**Extracted material**:
★ ★ ★ ★ ★ ★ ★
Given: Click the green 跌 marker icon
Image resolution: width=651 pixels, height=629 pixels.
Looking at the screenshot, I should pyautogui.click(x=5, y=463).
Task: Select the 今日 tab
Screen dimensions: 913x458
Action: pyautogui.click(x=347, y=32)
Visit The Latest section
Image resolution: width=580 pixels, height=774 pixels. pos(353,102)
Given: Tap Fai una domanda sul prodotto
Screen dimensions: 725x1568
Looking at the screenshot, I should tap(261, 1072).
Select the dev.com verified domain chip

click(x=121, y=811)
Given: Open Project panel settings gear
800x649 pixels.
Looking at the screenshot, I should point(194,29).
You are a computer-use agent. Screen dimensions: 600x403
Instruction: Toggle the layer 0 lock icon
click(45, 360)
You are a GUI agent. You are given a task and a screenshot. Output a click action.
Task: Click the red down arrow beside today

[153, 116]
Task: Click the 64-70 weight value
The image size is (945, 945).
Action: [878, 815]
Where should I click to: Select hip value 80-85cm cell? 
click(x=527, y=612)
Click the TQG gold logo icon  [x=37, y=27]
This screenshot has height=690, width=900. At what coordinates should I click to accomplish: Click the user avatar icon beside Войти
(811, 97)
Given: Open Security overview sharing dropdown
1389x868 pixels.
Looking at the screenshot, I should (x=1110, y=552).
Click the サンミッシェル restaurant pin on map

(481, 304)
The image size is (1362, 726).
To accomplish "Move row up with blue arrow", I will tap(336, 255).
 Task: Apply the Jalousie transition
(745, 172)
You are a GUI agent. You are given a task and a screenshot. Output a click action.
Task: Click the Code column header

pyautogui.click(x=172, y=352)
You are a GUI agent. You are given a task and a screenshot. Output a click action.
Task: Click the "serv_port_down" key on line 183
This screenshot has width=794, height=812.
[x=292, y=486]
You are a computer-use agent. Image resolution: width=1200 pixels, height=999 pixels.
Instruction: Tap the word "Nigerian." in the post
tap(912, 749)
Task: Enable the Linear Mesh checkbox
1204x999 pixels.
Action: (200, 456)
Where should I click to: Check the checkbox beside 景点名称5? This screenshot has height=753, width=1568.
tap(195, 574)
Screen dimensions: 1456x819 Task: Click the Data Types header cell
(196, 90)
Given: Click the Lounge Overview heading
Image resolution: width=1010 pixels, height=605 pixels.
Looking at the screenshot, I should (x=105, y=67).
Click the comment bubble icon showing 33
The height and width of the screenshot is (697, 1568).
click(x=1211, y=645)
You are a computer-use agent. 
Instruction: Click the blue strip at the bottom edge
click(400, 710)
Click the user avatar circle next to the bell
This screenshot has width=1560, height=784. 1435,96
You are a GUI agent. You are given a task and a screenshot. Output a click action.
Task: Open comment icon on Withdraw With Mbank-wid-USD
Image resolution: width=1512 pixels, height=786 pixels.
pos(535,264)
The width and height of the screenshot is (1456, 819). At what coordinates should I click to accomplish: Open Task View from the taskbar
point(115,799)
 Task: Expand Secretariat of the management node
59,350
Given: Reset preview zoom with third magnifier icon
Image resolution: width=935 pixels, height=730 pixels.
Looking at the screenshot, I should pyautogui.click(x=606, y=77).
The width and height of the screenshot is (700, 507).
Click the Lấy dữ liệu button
★ ★ ★ ★ ★ ★ ★
**Direction**: Rewrite all of the items above, replacing "checkbox" with "check box" and leaving everything else unchanged.

**Answer to the task**:
Given: Click the green 跌 marker icon
Image resolution: width=651 pixels, height=629 pixels.
Looking at the screenshot, I should pyautogui.click(x=5, y=463).
Task: Select the 今日 tab
Screen dimensions: 913x458
Action: pyautogui.click(x=347, y=32)
Visit The Latest section
Image resolution: width=580 pixels, height=774 pixels. pos(353,102)
Given: Tap Fai una domanda sul prodotto
Screen dimensions: 725x1568
Looking at the screenshot, I should tap(261, 1072).
Select the dev.com verified domain chip

click(x=121, y=811)
Given: Open Project panel settings gear
800x649 pixels.
Looking at the screenshot, I should point(194,29).
You are a computer-use agent. Screen dimensions: 600x403
Instruction: Toggle the layer 0 lock icon
click(45, 360)
You are a GUI agent. You are given a task and a screenshot. Output a click action.
Task: Click the red down arrow beside today

[153, 116]
Task: Click the 64-70 weight value
The image size is (945, 945).
Action: [878, 815]
Where should I click to: Select hip value 80-85cm cell? 
click(x=527, y=612)
Click the TQG gold logo icon  [x=37, y=27]
This screenshot has height=690, width=900. At what coordinates should I click to accomplish: Click the user avatar icon beside Войти
(811, 97)
Given: Open Security overview sharing dropdown
1389x868 pixels.
Looking at the screenshot, I should (x=1110, y=552).
Click the サンミッシェル restaurant pin on map

(481, 304)
The image size is (1362, 726).
To accomplish "Move row up with blue arrow", I will tap(336, 255).
 Task: Apply the Jalousie transition
(745, 172)
You are a GUI agent. You are given a task and a screenshot. Output a click action.
Task: Click the Code column header

pyautogui.click(x=172, y=352)
You are a GUI agent. You are given a task and a screenshot. Output a click action.
Task: Click the "serv_port_down" key on line 183
This screenshot has width=794, height=812.
[x=292, y=486]
You are a computer-use agent. Image resolution: width=1200 pixels, height=999 pixels.
Instruction: Tap the word "Nigerian." in the post
tap(912, 749)
Task: Enable the Linear Mesh check box
1204x999 pixels.
Action: (200, 456)
Where should I click to: Check the check box beside 景点名称5? This screenshot has height=753, width=1568.
tap(195, 574)
Screen dimensions: 1456x819 Task: Click the Data Types header cell
(196, 90)
Given: Click the Lounge Overview heading
Image resolution: width=1010 pixels, height=605 pixels.
Looking at the screenshot, I should (x=105, y=67).
Click the comment bubble icon showing 33
The height and width of the screenshot is (697, 1568).
click(x=1211, y=645)
You are a computer-use agent. 
Instruction: Click the blue strip at the bottom edge
click(400, 710)
Click the user avatar circle next to the bell
This screenshot has width=1560, height=784. 1435,96
You are a GUI agent. You are given a task and a screenshot. Output a click action.
Task: Open comment icon on Withdraw With Mbank-wid-USD
Image resolution: width=1512 pixels, height=786 pixels.
pos(535,264)
The width and height of the screenshot is (1456, 819). At what coordinates should I click to accomplish: Open Task View from the taskbar
point(115,799)
 Task: Expand Secretariat of the management node
59,350
Given: Reset preview zoom with third magnifier icon
Image resolution: width=935 pixels, height=730 pixels.
Looking at the screenshot, I should pyautogui.click(x=606, y=77).
The width and height of the screenshot is (700, 507).
Click the Lấy dữ liệu button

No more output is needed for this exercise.